ABSTRACT
Cytochrome P450 is the collective term for a large superfamily of heme-containing proteins that play an important role in the oxidative metabolism of numerous endogenous and foreign compounds.1 The CYP families 1 to 4 are involved in drug metabolism and are preferentially expressed in the liver. Drug metabolizing CYP isoforms also occur in brain and include CYP2B1, CYP2C29, CYP2D4, CYP2E1, CYP4F, CYP3A9, CYP3A11, and CYP3A13.2,3 The CYP isoforms in brain are localized in defined neuronal or glial cell populations.4,5 Several of the CYPs expressed in the brain are inducible by alcohol, neuroleptics, anticonvulsants, and endocrine factors.6-8
Important questions regarding CYPs expressed in brain are whether these enzymes are active in drug and xenobiotic metabolism.9 Pharmaceuticals used in treatment of neurological and mental diseases (e.g., haloperidol, diazepam, carbamazepine, phenytoin) exert their function in specific brain regions, and their local concentration may depend on their biotransformation via internal brain CYP pathways.4,10,11 A characteristic issue of all of these compounds is that they cross the
blood-brain and blood-cerebrospinal fluid barrier mainly by diffusion and therefore penetrate into CYP containing astrocytes, which are a major part of these permeability barriers.12,13
The function of such CYP containing astrocytes in response to xenobiotic exposure is a topic of great interest.

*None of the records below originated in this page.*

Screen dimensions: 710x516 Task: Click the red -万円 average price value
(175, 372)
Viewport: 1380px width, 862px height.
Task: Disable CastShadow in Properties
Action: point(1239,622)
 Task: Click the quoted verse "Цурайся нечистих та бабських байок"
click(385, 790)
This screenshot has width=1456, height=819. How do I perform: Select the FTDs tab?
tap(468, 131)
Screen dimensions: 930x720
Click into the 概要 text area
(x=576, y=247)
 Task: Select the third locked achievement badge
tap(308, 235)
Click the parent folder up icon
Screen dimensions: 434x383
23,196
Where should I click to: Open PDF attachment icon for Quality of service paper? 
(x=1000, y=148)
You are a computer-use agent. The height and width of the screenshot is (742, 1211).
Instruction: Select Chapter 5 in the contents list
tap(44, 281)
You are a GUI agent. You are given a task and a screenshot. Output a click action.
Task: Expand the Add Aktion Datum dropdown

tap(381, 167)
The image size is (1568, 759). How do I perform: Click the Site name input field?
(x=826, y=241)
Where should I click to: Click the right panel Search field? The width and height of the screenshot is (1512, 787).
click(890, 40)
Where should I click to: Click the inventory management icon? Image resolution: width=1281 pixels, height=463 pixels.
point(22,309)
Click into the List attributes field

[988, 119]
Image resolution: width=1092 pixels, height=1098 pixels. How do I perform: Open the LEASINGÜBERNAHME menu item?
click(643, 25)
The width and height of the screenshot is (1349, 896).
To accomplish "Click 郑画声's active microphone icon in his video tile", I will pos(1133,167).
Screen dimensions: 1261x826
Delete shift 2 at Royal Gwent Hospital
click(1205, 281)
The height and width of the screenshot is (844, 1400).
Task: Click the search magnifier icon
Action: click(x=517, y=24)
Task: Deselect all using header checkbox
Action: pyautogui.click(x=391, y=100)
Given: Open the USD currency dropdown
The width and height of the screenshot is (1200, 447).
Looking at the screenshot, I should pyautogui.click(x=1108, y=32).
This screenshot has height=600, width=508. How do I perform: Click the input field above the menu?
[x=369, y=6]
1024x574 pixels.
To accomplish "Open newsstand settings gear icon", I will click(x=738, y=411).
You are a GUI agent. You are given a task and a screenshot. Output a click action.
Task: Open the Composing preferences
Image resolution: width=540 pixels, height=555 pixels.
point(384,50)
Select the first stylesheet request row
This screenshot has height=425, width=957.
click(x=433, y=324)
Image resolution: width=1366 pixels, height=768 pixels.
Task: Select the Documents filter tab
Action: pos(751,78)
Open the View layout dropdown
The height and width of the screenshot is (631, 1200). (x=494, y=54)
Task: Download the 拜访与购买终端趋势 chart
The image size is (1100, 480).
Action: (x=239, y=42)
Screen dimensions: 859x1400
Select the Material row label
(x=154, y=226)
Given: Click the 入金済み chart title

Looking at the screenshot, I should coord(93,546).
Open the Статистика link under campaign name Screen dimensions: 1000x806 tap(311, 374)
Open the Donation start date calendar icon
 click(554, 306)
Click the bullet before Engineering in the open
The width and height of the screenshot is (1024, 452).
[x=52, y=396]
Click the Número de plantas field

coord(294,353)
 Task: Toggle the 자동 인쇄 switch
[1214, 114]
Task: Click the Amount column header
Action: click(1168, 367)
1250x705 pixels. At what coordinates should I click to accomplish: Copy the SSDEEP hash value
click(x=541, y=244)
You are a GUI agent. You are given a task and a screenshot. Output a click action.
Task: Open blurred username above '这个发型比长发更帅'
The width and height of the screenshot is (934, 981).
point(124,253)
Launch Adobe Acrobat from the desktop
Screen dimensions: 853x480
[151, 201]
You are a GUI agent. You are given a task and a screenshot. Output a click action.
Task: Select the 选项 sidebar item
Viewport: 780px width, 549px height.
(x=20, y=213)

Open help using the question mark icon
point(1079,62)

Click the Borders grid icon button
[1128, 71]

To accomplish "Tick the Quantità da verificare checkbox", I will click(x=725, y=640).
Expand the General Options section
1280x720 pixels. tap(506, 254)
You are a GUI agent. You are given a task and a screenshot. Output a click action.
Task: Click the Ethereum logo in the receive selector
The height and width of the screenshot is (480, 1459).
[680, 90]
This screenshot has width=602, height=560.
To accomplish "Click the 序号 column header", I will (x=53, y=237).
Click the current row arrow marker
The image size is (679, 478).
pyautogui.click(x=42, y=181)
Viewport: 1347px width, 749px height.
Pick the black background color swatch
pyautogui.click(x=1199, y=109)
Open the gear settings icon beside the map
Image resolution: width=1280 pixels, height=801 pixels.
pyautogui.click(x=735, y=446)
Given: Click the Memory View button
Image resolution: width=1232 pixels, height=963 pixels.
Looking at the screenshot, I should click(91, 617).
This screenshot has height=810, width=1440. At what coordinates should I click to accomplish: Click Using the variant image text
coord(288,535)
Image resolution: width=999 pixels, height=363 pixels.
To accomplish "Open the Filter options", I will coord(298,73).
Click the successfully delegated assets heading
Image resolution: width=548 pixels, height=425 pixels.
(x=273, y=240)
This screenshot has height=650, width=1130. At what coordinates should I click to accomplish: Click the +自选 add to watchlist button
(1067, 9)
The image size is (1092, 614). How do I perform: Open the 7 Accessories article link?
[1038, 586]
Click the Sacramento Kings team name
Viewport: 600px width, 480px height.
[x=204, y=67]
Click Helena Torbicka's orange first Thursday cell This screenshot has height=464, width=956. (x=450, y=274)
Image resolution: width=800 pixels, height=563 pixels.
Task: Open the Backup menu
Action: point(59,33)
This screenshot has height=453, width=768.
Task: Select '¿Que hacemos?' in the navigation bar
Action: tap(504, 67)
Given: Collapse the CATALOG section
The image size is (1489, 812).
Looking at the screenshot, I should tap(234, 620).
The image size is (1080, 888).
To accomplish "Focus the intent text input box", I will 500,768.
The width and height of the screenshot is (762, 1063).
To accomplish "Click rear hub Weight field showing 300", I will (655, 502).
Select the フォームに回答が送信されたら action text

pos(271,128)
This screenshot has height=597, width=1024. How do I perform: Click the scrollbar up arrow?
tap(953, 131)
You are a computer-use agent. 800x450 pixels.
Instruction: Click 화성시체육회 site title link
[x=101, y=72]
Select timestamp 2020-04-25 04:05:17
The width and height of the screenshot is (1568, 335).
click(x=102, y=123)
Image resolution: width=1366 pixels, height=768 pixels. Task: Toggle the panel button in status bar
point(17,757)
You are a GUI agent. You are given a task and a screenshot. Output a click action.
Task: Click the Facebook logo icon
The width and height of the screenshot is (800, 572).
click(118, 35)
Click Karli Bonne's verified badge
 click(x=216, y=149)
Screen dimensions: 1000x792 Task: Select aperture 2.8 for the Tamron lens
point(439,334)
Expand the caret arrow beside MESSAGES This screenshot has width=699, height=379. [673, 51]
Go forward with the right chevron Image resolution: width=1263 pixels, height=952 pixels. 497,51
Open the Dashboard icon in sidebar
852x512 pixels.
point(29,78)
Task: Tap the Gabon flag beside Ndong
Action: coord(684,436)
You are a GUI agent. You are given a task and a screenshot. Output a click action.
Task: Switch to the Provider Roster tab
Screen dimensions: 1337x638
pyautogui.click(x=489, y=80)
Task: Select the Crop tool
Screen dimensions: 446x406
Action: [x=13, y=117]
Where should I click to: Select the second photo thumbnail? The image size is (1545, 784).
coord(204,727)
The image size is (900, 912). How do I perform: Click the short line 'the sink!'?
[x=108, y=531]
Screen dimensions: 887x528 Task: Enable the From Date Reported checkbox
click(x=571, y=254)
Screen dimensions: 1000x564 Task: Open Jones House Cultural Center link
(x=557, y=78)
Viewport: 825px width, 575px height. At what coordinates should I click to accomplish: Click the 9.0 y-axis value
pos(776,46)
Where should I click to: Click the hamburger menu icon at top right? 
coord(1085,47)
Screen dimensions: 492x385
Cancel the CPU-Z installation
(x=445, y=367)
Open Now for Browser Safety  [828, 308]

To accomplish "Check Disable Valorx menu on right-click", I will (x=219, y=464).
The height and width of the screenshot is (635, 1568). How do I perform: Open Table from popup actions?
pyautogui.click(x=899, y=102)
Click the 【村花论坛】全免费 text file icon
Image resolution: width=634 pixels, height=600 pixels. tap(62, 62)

Pharmaceuticals like those previously mentioned are potentially effective in specified neurons. Therefore their entrance into brain needs to be effectively controlled. Astrocytes present at the brain border lines might regulate drug influx by CYP dependent biotransformation and therefore balance neuronal exposition to the respective drugs. Astrocytes have intermediary and regulative functions especially in the control of neuronal outgrowth and neuronal immune functions.14-16 The regulation of drug or xenobiotic availability for the neurons may be an important part of these intermediary functions.